In the short animation category, I’m very happy to see Disney’s The Little Matchgirl in the running, even if it won’t win. Matchgirl will battle it out against hopefuls The Danish Poet, Lifted, Maestro and, in a nomination I certainly don’t agree with, the Scrat short No Time For Nuts. Love Scrat. Loved Ice Age. But a DVD extra is a DVD extra and should remain in the bonus features section.

As for the rest, the frankly awful Superman Returns is inexplicably up in the Best Visual Effects category, when I was shocked to see that we had actually come on so very little from the days of Kirk Alyn and the Superman cliffhanger serials. After all, what’s the difference between Superman turning into a cartoon or a rubbery CGI effect in order to fly? There’s no Night At The Museum, and Poseidon is a surprising no-hoper, but I’ll be crossing my fingers that the second Pirates Of The Caribbean picks up the statuette here for its smashing visual effects work.

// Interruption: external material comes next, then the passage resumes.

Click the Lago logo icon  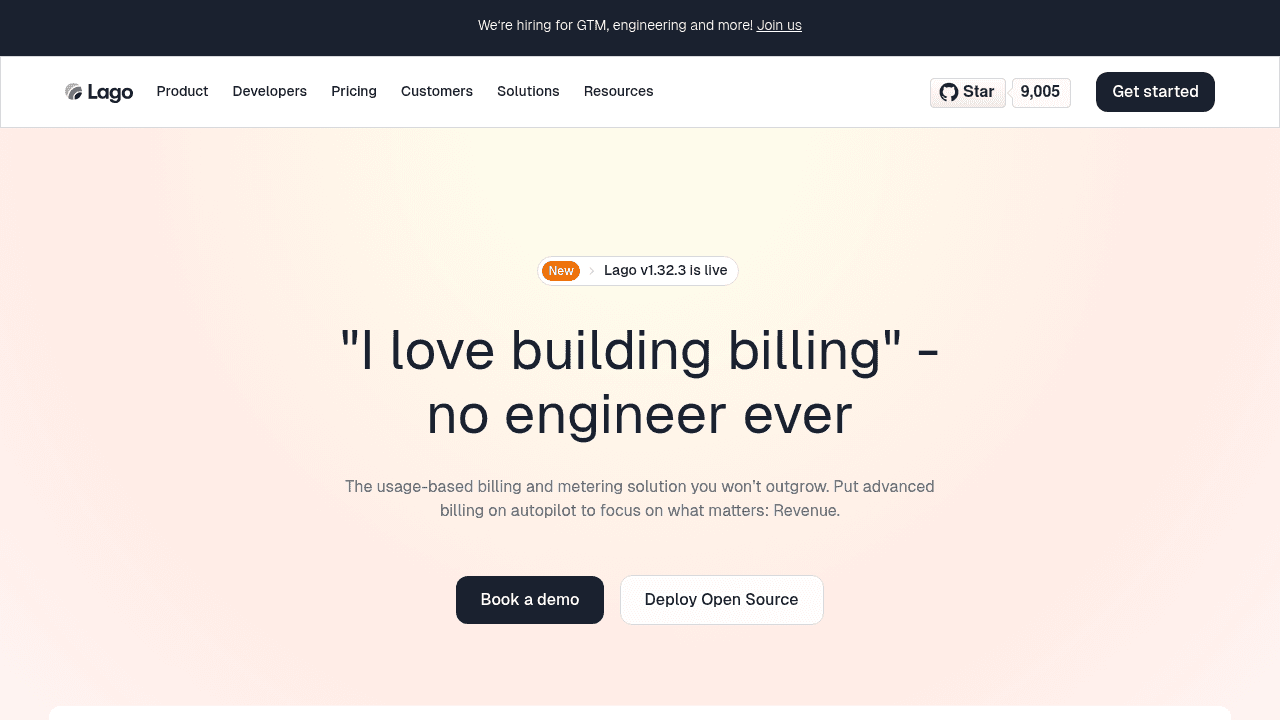[74, 92]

While we’re at it, the Best Picture nods are Bable, The Departed, Letters From Iwo Jima, Little Miss Sunshine and The Queen, but no room for United 93, my own personal choice for the year’s best film, though director Paul Greegrass has been noted in the Direction category as well as a nod for the film’s editing.


My picks? Well, the fact that Cars has also secured a nom for its drab and formulaic Our Town song indicates that this one is the favorite with Academy voters, though it stands little chance of beating out any of the three nominated songs from Dreamgirls. And as much as I wasn’t a huge fan of Cars (it’s Pixar’s least engaging film overall, with more stop-starts than a dodgy gear shift), it does seem to be the clear winner due to its technical prowess under the hood – though forget a decent story, as Monster House had for example, and go with the gleaming motors. Seems Cars‘ character arc of looking past the brash exterior to what goodness there is inside doesn’t apply to the movie itself! Nice that Pixar picked up the first Golden Globe for animated motion pictures, but I just wish the Academy had shown a little more originality and let some of the other manufacturers into the showroom.

– Ben.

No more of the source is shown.